Congress has another chance to end the war this summer during consideration of the 2020 National Defense Authorization Act (NDAA) and Defense Appropriations bills. These annual military spending bills offer Congress one of the quickest and most straightforward ways to defund the war and condemn this military campaign.

Through the NDAA and Defense Appropriations, Congress can prohibit intelligence sharing and logistics support activities for the war in Yemen; suspend direct commercial sales licenses for the maintenance and sustainment of fighter aircraft used in Saudi-UAE offensive operations in Yemen; and even stop domestic training of Saudi and UAE fighter jet mechanics. Importantly, they could suspend the transfer and sale of weapons ― something many experts believe could be the best chance for creating the leverage needed for lasting peace in Yemen.

Scott Paul, Oxfam America’s humanitarian policy lead stated, “The people of Yemen and the parties to the conflict are watching closely and the messages US leaders send have the power to save lives… Congress must act to keep up the pressure, and not let President Trump’s cynical, transactional and heartless brand of politics define America’s role in the world. Now Congress must act to end arms sales to all parties fighting in this brutal conflict.”

Consideration of our national defense budget comes at a critical time for Yemen. In its fifth year, the war has helped create the largest humanitarian crisis in the world, with roughly 14 million people at risk of famine. Aid agencies have described Yemen as the worst place in the world to be a child; a child under the age of five dies every 12 minutes as a result of the conflict. More than one million people in Yemen have been infected with cholera, with an alarming 10,000 new cases each week. Why is this? The Saudi-UAE coalition has imposed a de facto blockade on Yemen, impeding the flow of food, fuel and medicine, pushing the prices of essential goods out of reach for millions. An estimated 230,000 people will die as a result of the war if conditions don’t change by the end of 2019.

There is precedent for Congress successfully using the NDAA and Defense Appropriations bills to defund and end wars. During the Vietnam War, members of Congress expressed their dissent through several defunding bills, including the 1971 Congress Cooper-Church Amendment, which prohibited the use of funds to send troops into Cambodia and the 1973 Case-Church Amendment on a State Department appropriations bill, which prevented funds from being used in Southeast Asia.

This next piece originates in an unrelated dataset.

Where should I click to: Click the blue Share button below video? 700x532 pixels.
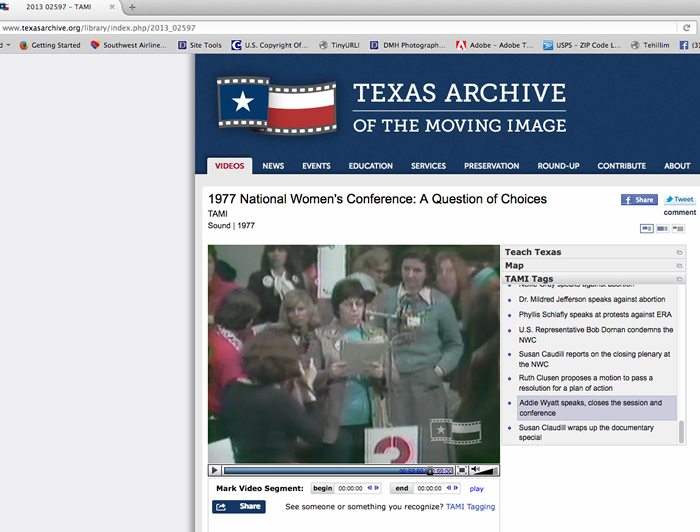pyautogui.click(x=238, y=506)
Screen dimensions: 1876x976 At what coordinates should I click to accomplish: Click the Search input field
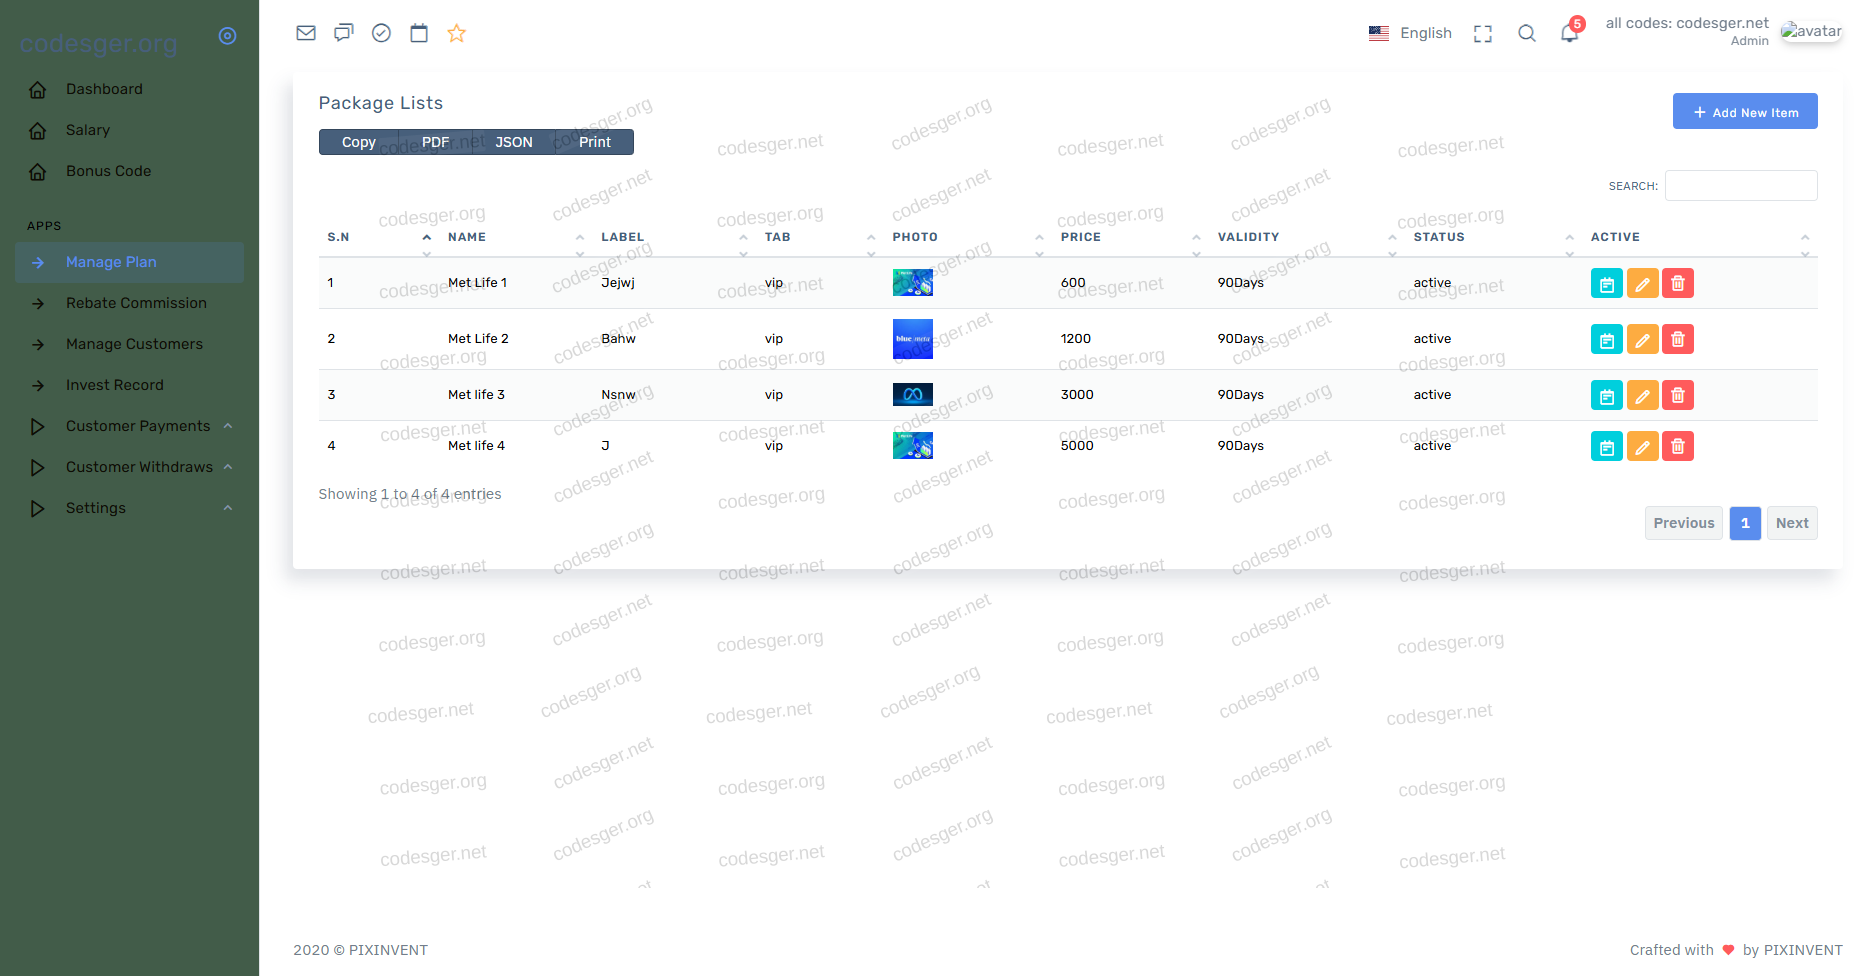pos(1741,186)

Last year, Sen. Chris Murphy (D-Connecticut) introduced an amendment to the 2019 Defense Appropriations bill that would have cut off military aid for the Saudi-UAE coalition. Unfortunately, it never came up for a vote, but a majority may support a similar effort this time around after several successful bipartisan votes in 2018 and 2019 on Yemen war powers resolutions that would have achieved similar policy objectives.   

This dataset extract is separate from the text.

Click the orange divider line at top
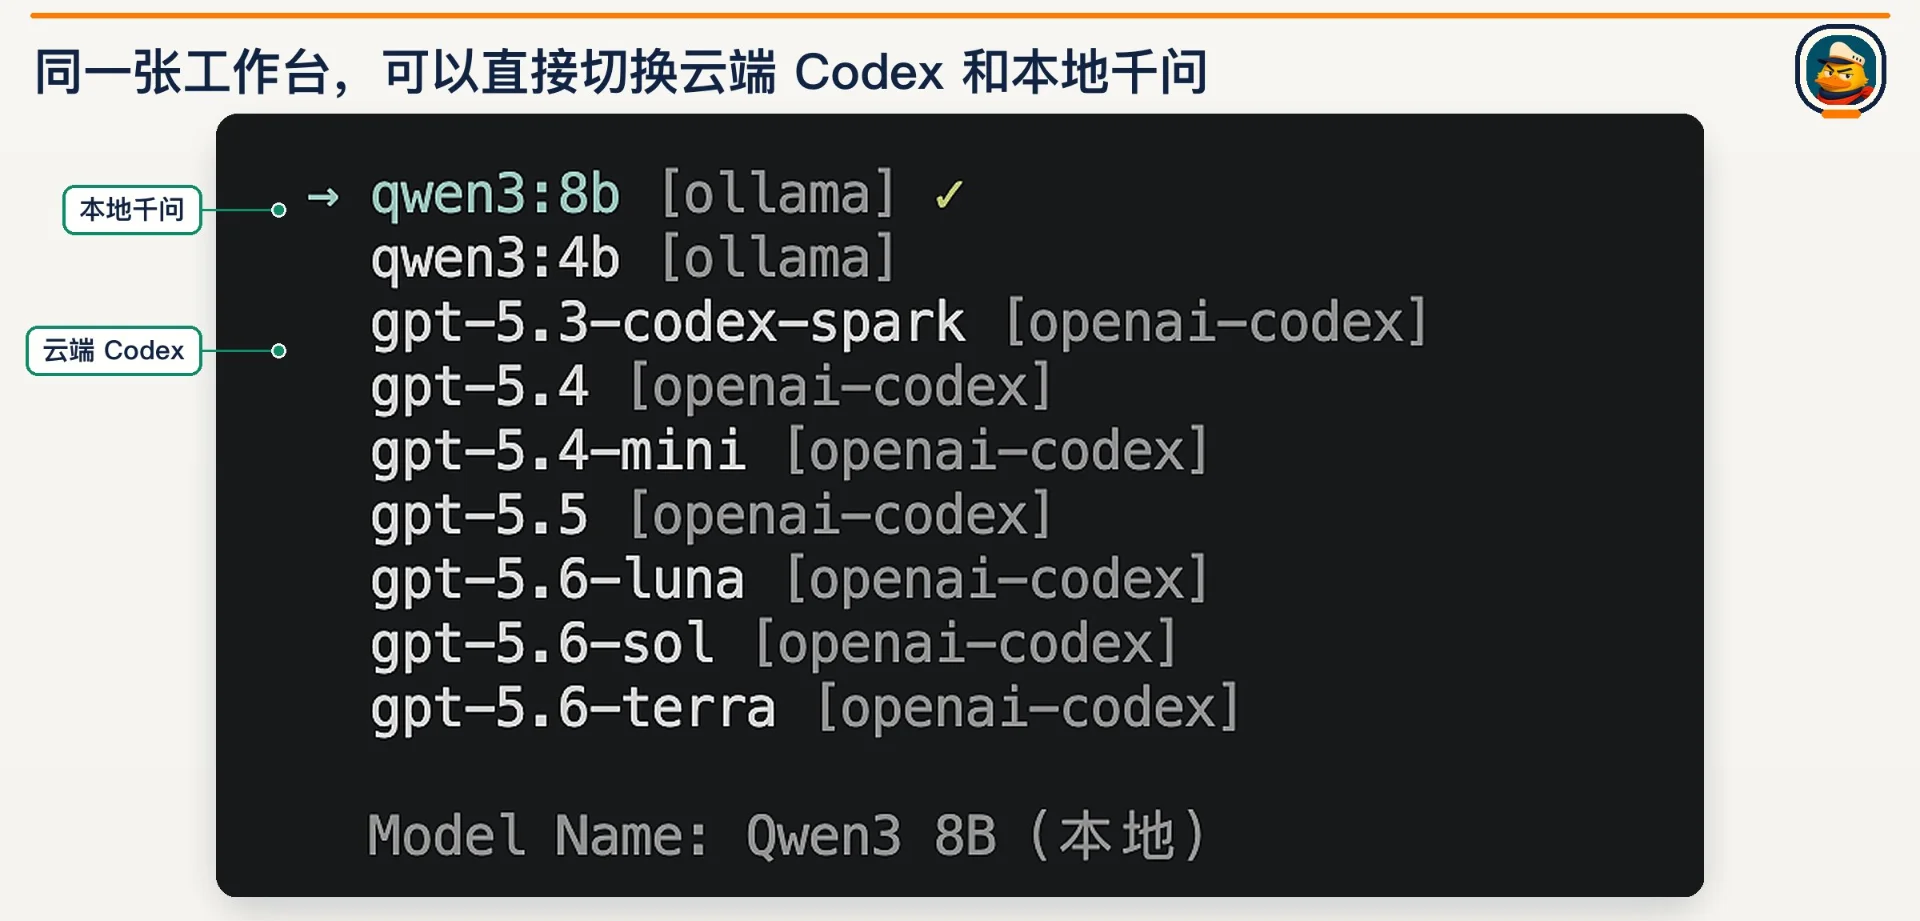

The Trump administration recently announced plans to use emergency powers embedded in the Arms Export Control Act to push through an $8.1 billion arms deal to Saudi Arabia without congressional authorization. This move suggests Trump fears a lack of votes necessary to approve these transfers.

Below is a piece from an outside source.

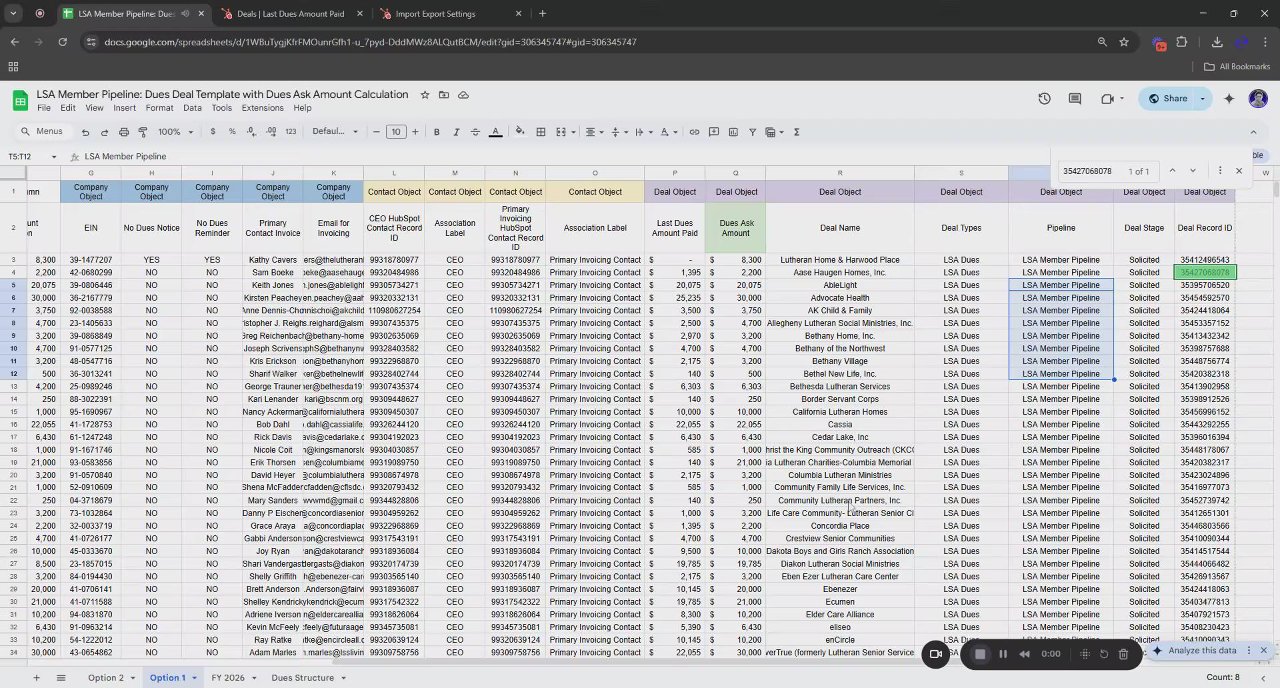Click the insert link icon
This screenshot has height=688, width=1280.
coord(694,132)
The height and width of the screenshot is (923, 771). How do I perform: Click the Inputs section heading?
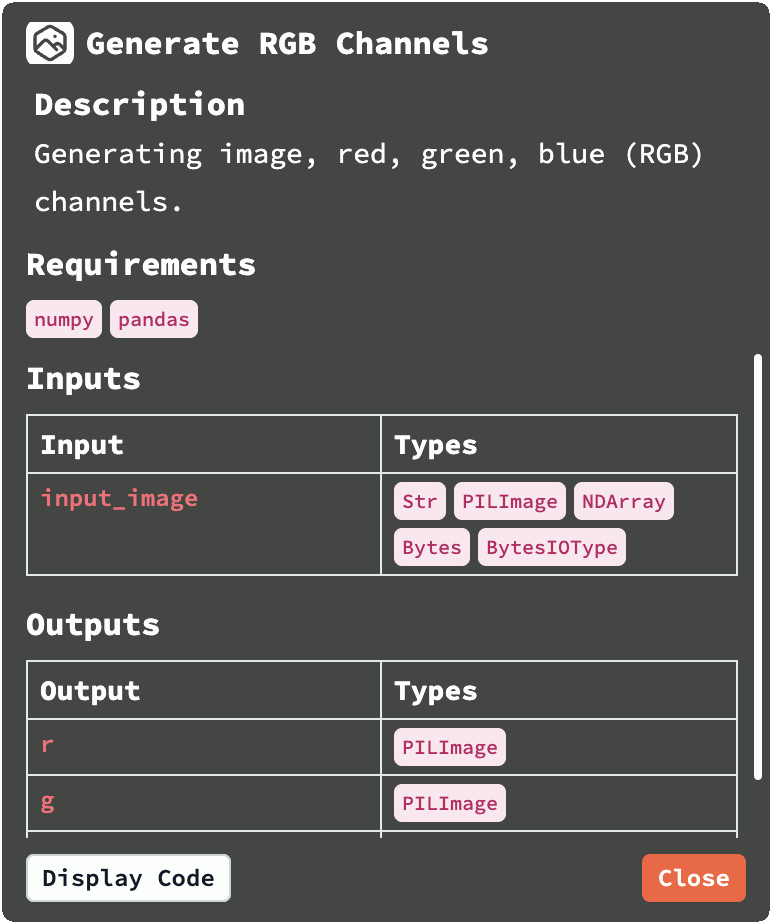point(83,379)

Senator Robert Menendez (D-New Jersey), the ranking Democrat on the Senate Foreign Relations Committee, said he would “pursue all appropriate legislative and other means to nullify these and any planned ongoing sales should the administration move forward in this manner.”

Yemen-born activist and In These Times contributor Shireen Al-Adeimi commented, “Trump has shown a complete disregard for the Constitution by vetoing Congress’ bill to end the war and now attempting to bypass Congress for additional weapons sales. He has continued to prioritize profit over human lives and US laws, and Congress has the responsibility and the legal authority to take control.”

Despite what Trump thinks, Congress has the power to end U.S. participation in the Yemen war in the coming weeks. Through consideration of NDAA and Defense Appropriations, and even legal action, Congress can end our complicity in war crimes and send a clear signal to the executive branch that unconstitutional U.S. participation in the Saudi-UAE coalition’s military campaign in Yemen must end. The question is, will they?